**抜粋**

◆ ◆ ◆ ◆

近年、中国では保健医療の利用増加やその内容の拡充が進み、保険の補償や入院患者の保険償還が著明に増大していることが、中国衛生部保健統計情報センターのQun Meng氏らの調査で示された。1978年の政府による経済自由化政策の導入をきっかけに、中国では経済成長と貧困削減が急速に進んだが、保健医療システムの改革は同じ歩調では進展しなかったという。2009年、中国政府は、2020年までに誰もが利用可能な医療制度の確立を目標に保健医療の改革政策を導入した。Lancet誌2011年3月3日号掲載の報告。

2003~2011年の保健医療サービス、健康保険の利用状況を調査




研究グループは、2003~2011年の中国における保健医療サービスおよび健康保険の利用状況を調査し、地域や収入の違いによる不平等が経時的に減少しているかを評価する横断的研究を行った。

解析には、中国の31の州や自治体からサンプリングした国民保健サービス調査(NHSS)の2003年、2008年、2011年のデータを使用した。2011年の調査では、2009年に公表された国家的な保健医療改革に関して、実施後の主要な指標の評価を行った。

データは、都市部と農村部、3つの地域(東部、中央部、西部)、世帯収入別に分けて集計し、地域間および地域内の公平性の変動について検討した。

◆ ◆ ◆ ◆

**提供資料**
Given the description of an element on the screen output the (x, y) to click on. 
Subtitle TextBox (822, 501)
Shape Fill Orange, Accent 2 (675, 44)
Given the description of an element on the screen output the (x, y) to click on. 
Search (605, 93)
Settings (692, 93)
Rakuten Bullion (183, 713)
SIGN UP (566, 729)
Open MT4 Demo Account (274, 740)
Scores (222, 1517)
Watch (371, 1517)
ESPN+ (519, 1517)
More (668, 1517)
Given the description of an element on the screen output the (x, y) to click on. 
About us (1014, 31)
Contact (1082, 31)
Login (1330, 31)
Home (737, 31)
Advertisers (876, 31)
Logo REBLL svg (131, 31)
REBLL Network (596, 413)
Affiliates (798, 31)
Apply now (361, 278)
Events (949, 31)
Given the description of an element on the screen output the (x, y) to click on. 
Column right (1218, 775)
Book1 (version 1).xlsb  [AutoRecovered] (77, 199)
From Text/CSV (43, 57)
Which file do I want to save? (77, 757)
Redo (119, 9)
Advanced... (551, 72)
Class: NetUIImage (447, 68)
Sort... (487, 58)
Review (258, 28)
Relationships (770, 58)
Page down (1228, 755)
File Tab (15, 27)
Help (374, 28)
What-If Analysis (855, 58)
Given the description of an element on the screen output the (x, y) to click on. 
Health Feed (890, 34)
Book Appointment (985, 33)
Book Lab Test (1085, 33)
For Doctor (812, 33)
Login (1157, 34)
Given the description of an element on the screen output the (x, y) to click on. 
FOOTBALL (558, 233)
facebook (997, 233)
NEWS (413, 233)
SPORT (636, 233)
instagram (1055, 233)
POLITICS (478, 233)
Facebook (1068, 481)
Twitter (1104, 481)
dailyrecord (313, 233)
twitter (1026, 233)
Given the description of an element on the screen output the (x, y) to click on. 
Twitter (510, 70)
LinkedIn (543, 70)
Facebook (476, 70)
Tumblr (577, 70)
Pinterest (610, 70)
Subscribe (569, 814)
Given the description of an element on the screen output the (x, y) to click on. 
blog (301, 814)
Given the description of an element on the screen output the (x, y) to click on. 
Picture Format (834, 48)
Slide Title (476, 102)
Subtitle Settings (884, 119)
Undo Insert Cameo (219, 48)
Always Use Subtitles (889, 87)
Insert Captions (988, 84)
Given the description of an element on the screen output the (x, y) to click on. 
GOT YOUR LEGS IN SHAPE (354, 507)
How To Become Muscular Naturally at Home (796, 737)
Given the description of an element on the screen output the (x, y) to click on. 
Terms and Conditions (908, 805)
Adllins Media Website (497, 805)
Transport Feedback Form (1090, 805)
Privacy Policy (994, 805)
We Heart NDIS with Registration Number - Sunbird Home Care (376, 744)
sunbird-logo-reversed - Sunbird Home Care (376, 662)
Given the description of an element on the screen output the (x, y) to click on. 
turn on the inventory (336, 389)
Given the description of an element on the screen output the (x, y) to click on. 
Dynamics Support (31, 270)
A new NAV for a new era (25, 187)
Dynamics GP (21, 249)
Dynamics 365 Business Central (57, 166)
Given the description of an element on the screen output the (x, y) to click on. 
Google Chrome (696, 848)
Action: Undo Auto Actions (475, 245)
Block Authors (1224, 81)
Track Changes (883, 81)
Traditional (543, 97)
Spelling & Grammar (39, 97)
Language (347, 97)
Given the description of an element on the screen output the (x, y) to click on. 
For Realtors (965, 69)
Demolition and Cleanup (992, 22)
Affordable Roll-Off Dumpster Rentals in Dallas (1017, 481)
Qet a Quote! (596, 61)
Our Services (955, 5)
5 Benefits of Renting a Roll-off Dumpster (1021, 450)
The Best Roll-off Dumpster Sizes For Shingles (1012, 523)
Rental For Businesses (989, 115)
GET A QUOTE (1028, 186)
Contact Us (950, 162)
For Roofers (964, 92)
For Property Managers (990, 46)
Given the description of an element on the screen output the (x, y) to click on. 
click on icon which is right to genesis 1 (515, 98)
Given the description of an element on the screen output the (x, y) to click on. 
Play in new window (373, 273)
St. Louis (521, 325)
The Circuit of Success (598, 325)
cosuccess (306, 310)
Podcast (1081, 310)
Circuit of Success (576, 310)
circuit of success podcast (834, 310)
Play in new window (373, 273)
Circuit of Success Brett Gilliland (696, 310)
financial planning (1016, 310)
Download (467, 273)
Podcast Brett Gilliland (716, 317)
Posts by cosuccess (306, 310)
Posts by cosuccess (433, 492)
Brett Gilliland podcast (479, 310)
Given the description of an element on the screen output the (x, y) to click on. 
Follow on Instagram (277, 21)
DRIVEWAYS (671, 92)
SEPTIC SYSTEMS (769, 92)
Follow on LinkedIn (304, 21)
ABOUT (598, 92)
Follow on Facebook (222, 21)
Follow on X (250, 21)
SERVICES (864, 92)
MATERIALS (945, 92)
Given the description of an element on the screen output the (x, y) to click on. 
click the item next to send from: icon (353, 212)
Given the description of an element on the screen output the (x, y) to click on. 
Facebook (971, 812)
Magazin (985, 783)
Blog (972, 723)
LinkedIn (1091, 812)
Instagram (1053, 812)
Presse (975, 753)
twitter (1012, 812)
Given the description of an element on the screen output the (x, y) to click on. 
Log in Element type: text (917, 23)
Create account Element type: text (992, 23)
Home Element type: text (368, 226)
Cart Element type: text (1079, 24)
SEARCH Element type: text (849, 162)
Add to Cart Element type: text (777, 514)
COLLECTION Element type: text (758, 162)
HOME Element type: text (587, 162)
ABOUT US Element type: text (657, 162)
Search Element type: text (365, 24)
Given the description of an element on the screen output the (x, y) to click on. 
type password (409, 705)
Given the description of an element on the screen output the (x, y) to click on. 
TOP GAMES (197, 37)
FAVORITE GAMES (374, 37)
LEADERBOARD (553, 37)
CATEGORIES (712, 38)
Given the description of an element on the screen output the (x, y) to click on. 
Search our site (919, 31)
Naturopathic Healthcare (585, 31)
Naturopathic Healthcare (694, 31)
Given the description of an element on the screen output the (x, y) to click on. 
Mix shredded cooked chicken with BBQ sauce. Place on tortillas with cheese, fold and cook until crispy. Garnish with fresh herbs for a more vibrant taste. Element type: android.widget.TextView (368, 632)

◆ ◆ ◆ ◆

**作業指示**
抜粋のうち、「近年、中国では保健医療の利用」を含む語句から始めて「11年3月3日号掲載の報告。」で終わる部分を、一字一句そのまま書き写してください。 エントリーは参照しなくても構いません。

**解答**
近年、中国では保健医療の利用増加やその内容の拡充が進み、保険の補償や入院患者の保険償還が著明に増大していることが、中国衛生部保健統計情報センターのQun Meng氏らの調査で示された。1978年の政府による経済自由化政策の導入をきっかけに、中国では経済成長と貧困削減が急速に進んだが、保健医療システムの改革は同じ歩調では進展しなかったという。2009年、中国政府は、2020年までに誰もが利用可能な医療制度の確立を目標に保健医療の改革政策を導入した。Lancet誌2011年3月3日号掲載の報告。